Es macht etwas aus, ob man solch einen Spielsaal mit oder ohne wissende Gnomen betritt.

Der Tourist, der da eintritt und, weil er doch nun einmal in Homburg oder Wiesbaden ist, später »mitreden« will, weiß wahrscheinlich nicht, daß gerade er selbst oftmals eine der lächerlichsten Figuren abgibt, die man am grünen Tisch antrifft. Das blöde Umhergucken, der offene Mund, oder – später – die mißglückte vornehme Geringschätzung in den zusammengekniffenen Lippen, die bürgerliche Zugeknöpftheit, die armselige Verwunderung über die paar Häufchen Gold, die wohlanständige Grimasse – alles ruft: Nein, von dem Wasser trinke ich nicht!

Wir sahen schon, daß es Touristen gibt, die daheim viel unschmackhaftere Tränkchen genießen. Und da sie vielfach nicht so aussehen, als könnten sie rechnen, so werden sie wohl später auch noch von diesem Wasser trinken.

Die meisten stehen unter dem Eindruck moralischer Erzählungen.

Alle Spieler müssen tragische Figuren sein. Alle drei, vier Minuten hört man einen Schuß. Der Weg ist besät mit Leichen. Die Teiche in der Gegend haben nicht Wasser genug für alle Selbstmörder. Die Menschen stellen sich, einer hinter dem anderen, an, um zu den Waffenhändlern zu gelangen. Menschenfreunde erfinden Mitrailleusen, aber auch diese schaffen es nicht. Das bequeme Strychnin reicht nicht aus.

Und im Saale selbst sieht man oft ein Kind auf dem Tische ... Säuglinge ... Knaben, Mädchen ... ganze Familien ... die letzte Habe verzweifelter Väter, die ein falsches System hatten ...

Ich will diese Väter und auch die Romanfabrikanten hier auf das Reglement aufmerksam machen. Man setzt in Talern, Gulden oder Franken. In Gold werden nur Louisdors oder preußische Friedrichs angenommen. Papier nur französische Kassenscheine. Wer keine dieser Sorten besitzt, muß erst wechseln, und das besorgt die Bank gern, zum Tageskurse. Dramatische »Macher«, die ein Kind setzen lassen, müssen also dem Leser mitteilen, zu welchem Preise das Objekt von der Bank angenommen wird, und wie sie es bucht. Die Aktionäre würden sich wundern, wenn sie die Dividende in Kinderchen ausgezahlt erhielten, und auch die Spieler selbst würden es nicht angenehm finden, ihren Gewinn in so seltsamer Zahlung nach Haus zu tragen.

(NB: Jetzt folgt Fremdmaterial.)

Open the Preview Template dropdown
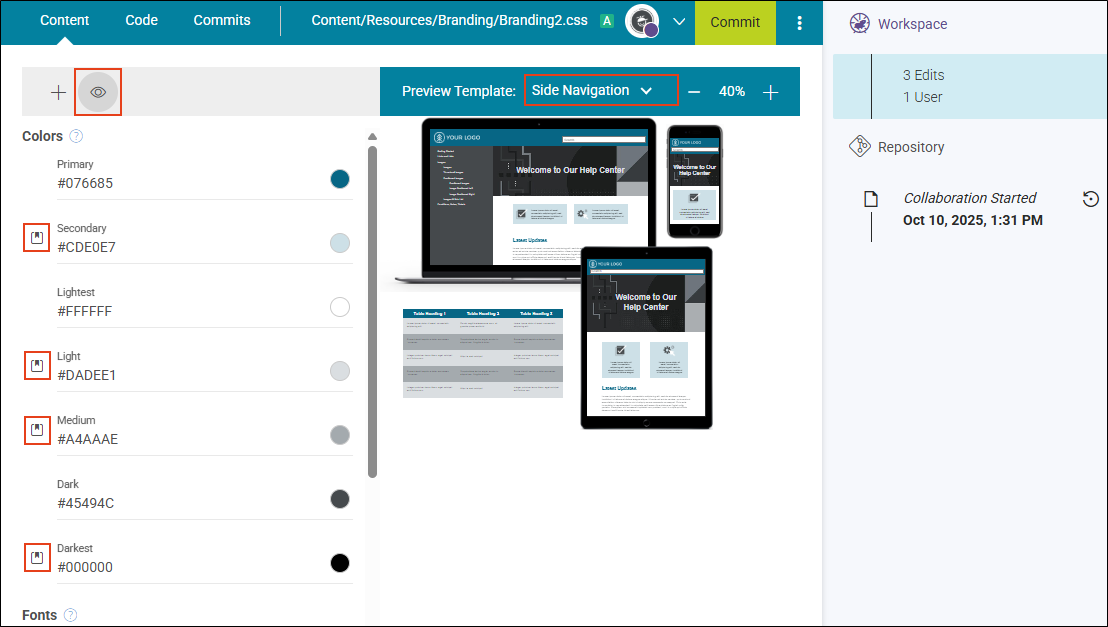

Ein Spielsaal hat darin viel Ähnlichkeit mit der bekannten Moral-Literatur. Es ist viel Spaßiges zu sehen. Dummheit hat zwar immer etwas Trauriges, und deshalb kann ein Denker selten anders als ärgerlich gestimmt sein. Doch das beiseite, das Studieren des Publikums im Spielsaal gibt mindestens soviel Stoff zum Lachen wie zum Weinen. Daß mancher, der sein Geld verliert, sehr unangenehm berührt ist, stimmt; aber das wird durch die Freude des Gewinners ausgeglichen. Und auch sonst – von den Verzweiflungsstücken findet man nie oder selten eine Spur. Ich – unterstützt von meinen Gnomen – konnte es dem abgehenden Spieler ansehen, wenn er verloren hatte; aber dem gewöhnlichen Besucher bleibt das meist unbekannt. Die Ursache der scheinbaren Gleichgültigkeit der Spieler liegt wohl nicht so sehr in ihrer Geisteskraft oder Selbstbeherrschung, als darin, daß der Verlust sehr selten eine augenblickliche Katastrophe verursacht. Viele haben an dem grünen Tisch ein Vermögen verloren, aber das geschieht allmählich und nie auf eine Weise, die einen geeigneten Augenblick zu dramatischer Verzweiflung liefert.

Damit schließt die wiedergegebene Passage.